* _Work to be completed_:
This task calls for copying each line below that contains "computer".

● ● ●

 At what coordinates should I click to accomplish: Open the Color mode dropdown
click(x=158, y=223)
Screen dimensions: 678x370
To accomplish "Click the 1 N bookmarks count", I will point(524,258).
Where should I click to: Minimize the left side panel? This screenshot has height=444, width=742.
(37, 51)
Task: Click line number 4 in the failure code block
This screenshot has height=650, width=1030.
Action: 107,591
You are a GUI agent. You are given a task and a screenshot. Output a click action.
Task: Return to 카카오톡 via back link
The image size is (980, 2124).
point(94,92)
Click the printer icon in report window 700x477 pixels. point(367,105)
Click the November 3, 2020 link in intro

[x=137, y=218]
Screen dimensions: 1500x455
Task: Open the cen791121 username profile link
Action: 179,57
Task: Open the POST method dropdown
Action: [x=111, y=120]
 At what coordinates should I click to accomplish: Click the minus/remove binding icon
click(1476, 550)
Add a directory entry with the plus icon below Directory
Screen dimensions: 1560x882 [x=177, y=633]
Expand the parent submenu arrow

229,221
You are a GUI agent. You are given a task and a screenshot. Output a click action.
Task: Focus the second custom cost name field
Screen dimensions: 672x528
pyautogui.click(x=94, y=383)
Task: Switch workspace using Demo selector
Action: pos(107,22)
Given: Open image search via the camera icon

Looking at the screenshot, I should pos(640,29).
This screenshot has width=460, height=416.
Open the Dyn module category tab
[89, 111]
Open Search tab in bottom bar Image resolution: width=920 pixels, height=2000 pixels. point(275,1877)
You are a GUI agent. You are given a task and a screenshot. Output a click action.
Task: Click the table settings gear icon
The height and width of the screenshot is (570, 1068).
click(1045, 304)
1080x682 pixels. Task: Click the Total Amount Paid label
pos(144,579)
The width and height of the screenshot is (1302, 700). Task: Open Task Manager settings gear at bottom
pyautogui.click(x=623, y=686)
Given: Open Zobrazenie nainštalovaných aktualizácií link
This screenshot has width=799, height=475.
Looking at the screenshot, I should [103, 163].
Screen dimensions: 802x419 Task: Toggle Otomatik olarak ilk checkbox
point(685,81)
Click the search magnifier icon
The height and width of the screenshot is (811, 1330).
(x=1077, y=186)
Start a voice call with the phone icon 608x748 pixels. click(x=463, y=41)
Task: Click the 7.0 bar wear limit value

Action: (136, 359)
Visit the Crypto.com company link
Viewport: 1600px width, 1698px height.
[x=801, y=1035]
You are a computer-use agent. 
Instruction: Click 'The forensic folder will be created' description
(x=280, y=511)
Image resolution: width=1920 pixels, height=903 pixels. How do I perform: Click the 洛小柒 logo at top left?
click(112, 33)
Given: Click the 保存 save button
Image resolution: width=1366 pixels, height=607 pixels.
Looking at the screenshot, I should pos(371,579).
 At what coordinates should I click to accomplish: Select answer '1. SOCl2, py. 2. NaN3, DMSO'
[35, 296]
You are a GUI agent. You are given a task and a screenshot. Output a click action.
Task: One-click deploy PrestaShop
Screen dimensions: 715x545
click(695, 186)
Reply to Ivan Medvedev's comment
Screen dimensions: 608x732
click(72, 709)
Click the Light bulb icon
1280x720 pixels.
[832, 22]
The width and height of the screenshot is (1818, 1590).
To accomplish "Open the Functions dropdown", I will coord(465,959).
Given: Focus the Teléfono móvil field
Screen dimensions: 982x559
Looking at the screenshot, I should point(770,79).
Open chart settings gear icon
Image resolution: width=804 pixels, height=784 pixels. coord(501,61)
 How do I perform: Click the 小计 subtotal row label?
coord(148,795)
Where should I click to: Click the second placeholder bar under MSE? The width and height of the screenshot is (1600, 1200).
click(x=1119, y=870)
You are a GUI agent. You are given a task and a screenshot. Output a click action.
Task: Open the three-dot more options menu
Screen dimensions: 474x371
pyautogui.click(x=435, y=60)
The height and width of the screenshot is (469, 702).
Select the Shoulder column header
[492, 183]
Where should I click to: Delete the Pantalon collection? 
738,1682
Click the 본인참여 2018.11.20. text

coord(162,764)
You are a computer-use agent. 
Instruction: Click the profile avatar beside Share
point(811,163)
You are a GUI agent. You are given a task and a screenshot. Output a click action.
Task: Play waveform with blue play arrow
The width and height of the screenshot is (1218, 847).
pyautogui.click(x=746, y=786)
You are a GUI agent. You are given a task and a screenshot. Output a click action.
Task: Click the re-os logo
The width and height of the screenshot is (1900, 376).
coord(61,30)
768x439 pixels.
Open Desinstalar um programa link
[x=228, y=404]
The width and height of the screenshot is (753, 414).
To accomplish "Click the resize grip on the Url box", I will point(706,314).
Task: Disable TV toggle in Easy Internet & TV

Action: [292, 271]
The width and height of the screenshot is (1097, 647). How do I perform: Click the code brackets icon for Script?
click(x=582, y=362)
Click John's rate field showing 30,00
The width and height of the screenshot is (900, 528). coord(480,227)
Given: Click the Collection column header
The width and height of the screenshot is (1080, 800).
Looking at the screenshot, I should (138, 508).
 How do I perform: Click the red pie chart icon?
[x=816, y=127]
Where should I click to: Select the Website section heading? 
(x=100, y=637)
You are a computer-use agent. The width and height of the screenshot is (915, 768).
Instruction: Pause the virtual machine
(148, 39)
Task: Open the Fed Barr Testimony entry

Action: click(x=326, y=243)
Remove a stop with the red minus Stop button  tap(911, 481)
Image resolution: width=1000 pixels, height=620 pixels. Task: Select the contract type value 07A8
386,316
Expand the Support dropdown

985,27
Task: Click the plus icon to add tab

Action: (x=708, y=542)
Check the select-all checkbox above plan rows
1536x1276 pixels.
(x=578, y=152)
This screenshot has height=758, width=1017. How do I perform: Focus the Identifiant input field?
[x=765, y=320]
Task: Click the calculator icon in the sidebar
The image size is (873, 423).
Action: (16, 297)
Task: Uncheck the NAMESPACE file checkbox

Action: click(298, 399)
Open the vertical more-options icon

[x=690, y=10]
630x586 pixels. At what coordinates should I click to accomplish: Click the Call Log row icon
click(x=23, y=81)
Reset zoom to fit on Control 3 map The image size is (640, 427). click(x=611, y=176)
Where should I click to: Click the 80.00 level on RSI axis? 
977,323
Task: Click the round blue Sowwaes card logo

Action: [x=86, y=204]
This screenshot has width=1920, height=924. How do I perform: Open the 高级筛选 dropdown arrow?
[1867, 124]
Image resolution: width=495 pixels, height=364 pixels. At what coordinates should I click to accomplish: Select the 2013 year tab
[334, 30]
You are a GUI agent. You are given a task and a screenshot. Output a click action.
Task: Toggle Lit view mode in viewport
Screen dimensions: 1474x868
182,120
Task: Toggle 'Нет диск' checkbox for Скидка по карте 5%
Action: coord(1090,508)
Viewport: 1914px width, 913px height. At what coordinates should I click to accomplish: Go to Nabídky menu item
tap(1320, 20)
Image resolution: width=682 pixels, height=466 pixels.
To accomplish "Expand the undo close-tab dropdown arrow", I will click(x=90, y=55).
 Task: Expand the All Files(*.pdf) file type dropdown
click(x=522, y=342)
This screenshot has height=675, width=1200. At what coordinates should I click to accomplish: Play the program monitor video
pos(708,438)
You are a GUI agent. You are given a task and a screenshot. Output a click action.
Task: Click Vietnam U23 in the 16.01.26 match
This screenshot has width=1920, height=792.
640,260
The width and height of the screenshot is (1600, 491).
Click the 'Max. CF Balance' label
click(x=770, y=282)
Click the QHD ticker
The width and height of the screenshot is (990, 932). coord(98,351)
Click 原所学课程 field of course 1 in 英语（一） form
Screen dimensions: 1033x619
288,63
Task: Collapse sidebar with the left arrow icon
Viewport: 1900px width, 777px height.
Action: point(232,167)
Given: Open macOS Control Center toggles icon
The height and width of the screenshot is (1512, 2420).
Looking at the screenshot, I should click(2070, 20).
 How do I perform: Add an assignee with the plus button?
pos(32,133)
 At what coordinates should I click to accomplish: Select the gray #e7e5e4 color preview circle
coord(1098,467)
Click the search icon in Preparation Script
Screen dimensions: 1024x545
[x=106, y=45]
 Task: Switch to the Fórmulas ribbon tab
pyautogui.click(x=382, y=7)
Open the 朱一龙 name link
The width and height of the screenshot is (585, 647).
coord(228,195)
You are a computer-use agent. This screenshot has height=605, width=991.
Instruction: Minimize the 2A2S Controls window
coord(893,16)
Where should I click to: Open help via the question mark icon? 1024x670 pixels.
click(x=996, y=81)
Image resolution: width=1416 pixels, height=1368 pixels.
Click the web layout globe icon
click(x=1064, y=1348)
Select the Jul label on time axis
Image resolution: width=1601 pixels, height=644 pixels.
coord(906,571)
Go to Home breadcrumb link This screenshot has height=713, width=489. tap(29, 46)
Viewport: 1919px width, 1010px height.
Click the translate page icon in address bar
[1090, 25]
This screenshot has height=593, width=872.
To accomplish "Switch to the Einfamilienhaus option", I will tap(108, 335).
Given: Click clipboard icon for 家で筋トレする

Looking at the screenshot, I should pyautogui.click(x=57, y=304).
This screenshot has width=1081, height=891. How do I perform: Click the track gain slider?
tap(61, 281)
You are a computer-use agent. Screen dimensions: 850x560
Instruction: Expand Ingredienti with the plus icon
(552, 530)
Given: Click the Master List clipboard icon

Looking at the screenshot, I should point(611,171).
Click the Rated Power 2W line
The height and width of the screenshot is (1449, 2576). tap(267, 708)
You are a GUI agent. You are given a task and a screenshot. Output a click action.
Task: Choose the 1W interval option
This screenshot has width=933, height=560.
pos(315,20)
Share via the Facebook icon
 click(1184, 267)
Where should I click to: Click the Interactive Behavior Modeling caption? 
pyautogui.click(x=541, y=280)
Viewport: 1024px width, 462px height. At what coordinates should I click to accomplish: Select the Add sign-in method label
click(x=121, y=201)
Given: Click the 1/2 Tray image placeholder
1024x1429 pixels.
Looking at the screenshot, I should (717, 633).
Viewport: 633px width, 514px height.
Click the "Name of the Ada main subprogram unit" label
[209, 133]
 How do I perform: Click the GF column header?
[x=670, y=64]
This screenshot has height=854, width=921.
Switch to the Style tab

● ● ●

* _Response to this exercise_:
You are a computer-use agent. 
You are a computer-use agent. 
You are a computer-use agent. The width and height of the screenshot is (915, 768).
You are a computer-use agent. This screenshot has height=605, width=991.
You are a computer-use agent. Screen dimensions: 850x560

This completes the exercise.